::: Material provided

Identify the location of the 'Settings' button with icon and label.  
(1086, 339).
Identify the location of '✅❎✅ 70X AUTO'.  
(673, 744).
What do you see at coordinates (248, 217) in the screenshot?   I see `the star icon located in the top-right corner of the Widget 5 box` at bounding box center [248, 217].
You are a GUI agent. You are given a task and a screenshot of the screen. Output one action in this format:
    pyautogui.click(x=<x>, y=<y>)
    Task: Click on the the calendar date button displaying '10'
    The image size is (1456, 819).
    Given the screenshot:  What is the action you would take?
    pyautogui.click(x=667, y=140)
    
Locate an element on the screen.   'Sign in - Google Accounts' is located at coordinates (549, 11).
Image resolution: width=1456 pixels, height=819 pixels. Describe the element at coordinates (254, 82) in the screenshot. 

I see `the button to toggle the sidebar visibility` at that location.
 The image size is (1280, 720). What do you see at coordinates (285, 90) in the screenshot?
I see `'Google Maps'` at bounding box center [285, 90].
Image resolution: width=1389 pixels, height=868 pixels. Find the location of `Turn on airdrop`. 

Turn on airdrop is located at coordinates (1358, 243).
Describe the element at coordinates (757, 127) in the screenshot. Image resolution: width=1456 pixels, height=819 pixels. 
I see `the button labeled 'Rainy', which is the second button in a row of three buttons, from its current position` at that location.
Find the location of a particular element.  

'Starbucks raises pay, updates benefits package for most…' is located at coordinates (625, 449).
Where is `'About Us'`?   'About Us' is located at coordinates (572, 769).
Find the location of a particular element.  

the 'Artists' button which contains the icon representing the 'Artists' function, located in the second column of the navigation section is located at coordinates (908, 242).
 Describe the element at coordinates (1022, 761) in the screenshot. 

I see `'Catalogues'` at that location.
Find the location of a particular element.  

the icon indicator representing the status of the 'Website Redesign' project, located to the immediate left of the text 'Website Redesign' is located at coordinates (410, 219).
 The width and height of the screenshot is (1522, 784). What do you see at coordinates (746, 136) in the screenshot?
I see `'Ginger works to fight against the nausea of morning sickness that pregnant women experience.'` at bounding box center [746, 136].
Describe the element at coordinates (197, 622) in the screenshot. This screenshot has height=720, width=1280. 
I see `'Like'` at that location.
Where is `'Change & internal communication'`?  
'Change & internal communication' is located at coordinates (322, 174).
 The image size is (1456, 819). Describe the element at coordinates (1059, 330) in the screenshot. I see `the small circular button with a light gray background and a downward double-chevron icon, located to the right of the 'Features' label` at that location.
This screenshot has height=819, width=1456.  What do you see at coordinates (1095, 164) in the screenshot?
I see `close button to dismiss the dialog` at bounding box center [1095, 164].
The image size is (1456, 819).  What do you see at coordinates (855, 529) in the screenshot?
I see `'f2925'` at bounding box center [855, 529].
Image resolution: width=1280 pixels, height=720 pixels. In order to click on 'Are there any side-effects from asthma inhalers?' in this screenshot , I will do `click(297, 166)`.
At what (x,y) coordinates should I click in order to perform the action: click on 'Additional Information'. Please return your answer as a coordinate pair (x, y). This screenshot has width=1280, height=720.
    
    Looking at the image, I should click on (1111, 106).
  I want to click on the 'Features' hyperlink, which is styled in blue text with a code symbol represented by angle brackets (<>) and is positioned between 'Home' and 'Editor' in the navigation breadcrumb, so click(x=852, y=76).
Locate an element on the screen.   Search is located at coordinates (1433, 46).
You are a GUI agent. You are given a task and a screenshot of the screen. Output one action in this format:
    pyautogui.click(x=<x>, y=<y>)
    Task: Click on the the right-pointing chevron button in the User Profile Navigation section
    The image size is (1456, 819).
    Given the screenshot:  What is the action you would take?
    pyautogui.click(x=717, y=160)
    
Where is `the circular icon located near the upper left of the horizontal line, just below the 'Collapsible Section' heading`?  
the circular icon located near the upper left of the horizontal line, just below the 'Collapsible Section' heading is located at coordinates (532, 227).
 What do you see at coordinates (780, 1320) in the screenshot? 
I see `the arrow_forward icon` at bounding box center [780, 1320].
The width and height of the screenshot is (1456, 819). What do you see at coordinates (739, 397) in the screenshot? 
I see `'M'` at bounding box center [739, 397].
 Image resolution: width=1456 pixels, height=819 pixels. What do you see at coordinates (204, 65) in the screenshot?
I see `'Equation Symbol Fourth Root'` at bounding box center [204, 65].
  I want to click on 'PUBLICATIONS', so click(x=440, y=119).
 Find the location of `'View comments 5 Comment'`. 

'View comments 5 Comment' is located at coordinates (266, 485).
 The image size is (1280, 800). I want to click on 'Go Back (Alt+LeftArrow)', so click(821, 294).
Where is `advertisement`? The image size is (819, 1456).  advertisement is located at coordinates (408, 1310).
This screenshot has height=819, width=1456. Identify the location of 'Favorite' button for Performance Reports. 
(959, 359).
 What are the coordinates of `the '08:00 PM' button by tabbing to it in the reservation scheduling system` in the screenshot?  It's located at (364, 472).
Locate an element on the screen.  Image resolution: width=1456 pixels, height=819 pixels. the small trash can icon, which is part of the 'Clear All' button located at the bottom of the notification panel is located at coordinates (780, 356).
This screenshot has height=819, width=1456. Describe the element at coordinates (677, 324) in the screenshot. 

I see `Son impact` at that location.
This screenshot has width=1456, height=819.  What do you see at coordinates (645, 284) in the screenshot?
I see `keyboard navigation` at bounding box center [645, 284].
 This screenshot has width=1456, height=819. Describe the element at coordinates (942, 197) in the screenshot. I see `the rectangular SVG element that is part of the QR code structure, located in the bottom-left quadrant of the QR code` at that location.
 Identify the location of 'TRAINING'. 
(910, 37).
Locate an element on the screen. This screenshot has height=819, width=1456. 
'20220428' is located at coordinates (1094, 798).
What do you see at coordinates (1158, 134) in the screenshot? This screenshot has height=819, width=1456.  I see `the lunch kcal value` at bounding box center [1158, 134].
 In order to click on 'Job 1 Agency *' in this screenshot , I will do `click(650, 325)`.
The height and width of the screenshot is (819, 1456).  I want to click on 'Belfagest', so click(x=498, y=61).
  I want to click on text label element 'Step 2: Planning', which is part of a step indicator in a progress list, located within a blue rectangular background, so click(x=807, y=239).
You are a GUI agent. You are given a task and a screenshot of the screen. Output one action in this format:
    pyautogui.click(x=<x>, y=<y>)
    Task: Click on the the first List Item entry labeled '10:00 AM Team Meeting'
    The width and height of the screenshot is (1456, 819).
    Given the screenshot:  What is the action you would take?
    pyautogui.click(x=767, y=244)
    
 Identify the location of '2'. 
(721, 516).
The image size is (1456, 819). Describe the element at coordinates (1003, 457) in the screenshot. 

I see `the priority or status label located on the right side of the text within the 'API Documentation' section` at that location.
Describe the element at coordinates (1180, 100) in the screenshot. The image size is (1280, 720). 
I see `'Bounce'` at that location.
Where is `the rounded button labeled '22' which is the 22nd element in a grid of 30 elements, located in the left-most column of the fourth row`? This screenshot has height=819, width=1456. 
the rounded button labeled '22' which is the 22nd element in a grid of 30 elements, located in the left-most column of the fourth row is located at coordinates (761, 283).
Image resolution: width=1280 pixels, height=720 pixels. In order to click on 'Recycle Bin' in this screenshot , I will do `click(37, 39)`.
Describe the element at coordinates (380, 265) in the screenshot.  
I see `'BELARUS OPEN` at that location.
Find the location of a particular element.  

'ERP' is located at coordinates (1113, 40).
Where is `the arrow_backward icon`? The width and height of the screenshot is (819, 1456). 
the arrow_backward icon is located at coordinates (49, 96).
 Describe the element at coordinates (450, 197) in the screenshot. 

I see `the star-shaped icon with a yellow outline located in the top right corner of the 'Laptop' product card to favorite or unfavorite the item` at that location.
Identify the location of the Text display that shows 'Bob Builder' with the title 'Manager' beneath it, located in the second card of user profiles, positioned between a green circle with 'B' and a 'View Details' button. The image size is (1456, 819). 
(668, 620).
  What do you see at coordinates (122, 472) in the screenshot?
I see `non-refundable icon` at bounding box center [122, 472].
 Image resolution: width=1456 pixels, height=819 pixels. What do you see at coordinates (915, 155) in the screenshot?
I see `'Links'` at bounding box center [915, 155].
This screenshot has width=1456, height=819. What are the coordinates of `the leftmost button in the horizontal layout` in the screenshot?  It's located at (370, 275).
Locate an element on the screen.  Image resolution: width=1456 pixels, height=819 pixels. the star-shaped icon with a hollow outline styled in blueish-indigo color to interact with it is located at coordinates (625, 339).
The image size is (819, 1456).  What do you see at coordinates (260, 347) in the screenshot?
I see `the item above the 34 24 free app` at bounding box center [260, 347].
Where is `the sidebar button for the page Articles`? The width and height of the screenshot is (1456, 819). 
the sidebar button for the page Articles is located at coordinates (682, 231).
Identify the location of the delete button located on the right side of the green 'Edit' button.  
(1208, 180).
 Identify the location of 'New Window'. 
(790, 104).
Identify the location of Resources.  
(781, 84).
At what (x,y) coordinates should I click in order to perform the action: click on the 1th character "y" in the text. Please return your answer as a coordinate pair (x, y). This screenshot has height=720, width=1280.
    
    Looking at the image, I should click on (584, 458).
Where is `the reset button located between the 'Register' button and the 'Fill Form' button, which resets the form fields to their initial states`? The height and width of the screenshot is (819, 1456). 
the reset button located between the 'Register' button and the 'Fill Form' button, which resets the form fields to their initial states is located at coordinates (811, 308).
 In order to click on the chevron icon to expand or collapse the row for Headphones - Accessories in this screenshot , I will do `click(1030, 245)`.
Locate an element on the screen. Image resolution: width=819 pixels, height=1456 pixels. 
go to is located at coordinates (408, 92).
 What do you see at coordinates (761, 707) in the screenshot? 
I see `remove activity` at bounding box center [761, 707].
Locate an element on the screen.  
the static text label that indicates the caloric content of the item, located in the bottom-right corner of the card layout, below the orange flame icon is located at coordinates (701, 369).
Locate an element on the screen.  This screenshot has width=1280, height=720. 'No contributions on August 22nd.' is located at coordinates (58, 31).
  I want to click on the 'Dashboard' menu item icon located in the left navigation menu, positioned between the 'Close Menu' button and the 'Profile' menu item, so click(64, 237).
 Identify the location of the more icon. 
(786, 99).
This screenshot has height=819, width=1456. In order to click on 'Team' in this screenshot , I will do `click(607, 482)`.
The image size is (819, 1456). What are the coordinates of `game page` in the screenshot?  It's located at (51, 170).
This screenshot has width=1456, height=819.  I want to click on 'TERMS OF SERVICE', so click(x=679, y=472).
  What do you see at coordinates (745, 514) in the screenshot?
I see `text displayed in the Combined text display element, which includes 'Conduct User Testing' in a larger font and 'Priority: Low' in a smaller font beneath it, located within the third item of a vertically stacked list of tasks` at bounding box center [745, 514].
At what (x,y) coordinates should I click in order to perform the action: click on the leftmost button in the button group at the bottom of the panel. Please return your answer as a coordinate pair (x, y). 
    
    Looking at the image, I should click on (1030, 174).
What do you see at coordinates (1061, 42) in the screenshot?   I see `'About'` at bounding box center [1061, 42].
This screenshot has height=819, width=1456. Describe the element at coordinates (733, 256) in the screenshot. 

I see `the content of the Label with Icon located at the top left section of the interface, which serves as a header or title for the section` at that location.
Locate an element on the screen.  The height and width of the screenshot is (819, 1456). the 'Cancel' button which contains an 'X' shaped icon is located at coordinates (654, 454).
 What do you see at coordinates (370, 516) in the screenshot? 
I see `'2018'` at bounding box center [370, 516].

::::::

Stated task:
Please copy the data above word for word, starting at its first line and ending at the line that contains "center [285, 90].", with that line included.

Written response:
Identify the location of the 'Settings' button with icon and label.  
(1086, 339).
Identify the location of '✅❎✅ 70X AUTO'.  
(673, 744).
What do you see at coordinates (248, 217) in the screenshot?   I see `the star icon located in the top-right corner of the Widget 5 box` at bounding box center [248, 217].
You are a GUI agent. You are given a task and a screenshot of the screen. Output one action in this format:
    pyautogui.click(x=<x>, y=<y>)
    Task: Click on the the calendar date button displaying '10'
    The image size is (1456, 819).
    Given the screenshot:  What is the action you would take?
    pyautogui.click(x=667, y=140)
    
Locate an element on the screen.   'Sign in - Google Accounts' is located at coordinates (549, 11).
Image resolution: width=1456 pixels, height=819 pixels. Describe the element at coordinates (254, 82) in the screenshot. 

I see `the button to toggle the sidebar visibility` at that location.
 The image size is (1280, 720). What do you see at coordinates (285, 90) in the screenshot?
I see `'Google Maps'` at bounding box center [285, 90].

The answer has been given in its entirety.